Filter the material below down to the lines containing the word "computer".

---- DATA SECTION

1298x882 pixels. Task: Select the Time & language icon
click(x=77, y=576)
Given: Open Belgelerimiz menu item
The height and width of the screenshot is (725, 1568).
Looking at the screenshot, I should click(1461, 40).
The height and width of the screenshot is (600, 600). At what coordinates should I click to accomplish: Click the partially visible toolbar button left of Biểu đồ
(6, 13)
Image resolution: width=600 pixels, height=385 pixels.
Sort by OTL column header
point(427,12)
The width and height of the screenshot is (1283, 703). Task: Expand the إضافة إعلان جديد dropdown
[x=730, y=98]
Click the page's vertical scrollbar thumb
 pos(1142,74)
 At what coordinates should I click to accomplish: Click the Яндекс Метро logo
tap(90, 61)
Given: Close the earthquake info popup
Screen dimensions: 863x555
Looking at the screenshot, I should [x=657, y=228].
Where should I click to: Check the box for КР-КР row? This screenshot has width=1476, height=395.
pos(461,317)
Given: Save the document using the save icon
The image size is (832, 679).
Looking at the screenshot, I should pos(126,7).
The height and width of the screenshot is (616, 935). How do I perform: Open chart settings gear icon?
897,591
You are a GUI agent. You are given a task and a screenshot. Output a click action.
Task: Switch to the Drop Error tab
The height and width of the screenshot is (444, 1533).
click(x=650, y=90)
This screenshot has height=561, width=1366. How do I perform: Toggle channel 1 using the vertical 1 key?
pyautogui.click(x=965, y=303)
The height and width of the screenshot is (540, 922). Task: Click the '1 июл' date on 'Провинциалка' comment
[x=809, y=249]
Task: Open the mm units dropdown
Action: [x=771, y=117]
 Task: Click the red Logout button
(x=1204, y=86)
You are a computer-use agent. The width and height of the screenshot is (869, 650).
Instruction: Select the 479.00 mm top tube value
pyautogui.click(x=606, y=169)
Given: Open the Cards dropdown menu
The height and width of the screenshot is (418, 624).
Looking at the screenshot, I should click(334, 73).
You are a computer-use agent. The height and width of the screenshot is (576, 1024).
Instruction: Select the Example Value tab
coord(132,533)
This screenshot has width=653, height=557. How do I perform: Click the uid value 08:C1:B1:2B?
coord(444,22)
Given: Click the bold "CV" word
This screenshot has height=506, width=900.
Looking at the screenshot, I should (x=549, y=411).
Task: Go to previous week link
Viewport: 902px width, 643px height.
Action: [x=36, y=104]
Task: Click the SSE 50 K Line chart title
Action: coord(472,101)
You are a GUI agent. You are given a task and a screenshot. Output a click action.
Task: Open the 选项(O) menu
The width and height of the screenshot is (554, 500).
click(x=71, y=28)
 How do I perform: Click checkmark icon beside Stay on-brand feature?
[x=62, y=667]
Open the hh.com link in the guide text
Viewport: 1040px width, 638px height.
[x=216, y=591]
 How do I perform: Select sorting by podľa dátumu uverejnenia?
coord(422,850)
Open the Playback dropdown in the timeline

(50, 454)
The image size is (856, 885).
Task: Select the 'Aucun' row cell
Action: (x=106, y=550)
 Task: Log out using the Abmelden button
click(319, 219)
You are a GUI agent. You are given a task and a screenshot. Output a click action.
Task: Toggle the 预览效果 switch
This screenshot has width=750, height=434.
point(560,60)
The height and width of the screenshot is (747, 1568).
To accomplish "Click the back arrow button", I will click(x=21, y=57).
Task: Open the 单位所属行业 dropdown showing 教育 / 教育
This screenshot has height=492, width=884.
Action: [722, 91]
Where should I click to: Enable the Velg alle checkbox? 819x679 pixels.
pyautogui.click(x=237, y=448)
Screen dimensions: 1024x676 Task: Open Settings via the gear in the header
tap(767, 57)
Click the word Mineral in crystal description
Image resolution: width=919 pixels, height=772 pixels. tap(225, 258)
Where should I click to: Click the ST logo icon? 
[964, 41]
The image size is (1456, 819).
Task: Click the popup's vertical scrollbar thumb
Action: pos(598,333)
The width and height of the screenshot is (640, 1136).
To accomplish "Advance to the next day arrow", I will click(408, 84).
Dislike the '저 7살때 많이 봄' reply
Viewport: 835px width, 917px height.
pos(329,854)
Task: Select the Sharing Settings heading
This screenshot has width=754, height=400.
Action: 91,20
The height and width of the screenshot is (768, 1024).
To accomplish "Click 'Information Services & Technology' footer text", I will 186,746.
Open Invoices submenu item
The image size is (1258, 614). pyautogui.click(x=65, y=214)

--------

### REPLY
You are a computer-use agent. The width and height of the screenshot is (869, 650).
You are a computer-use agent. The height and width of the screenshot is (576, 1024).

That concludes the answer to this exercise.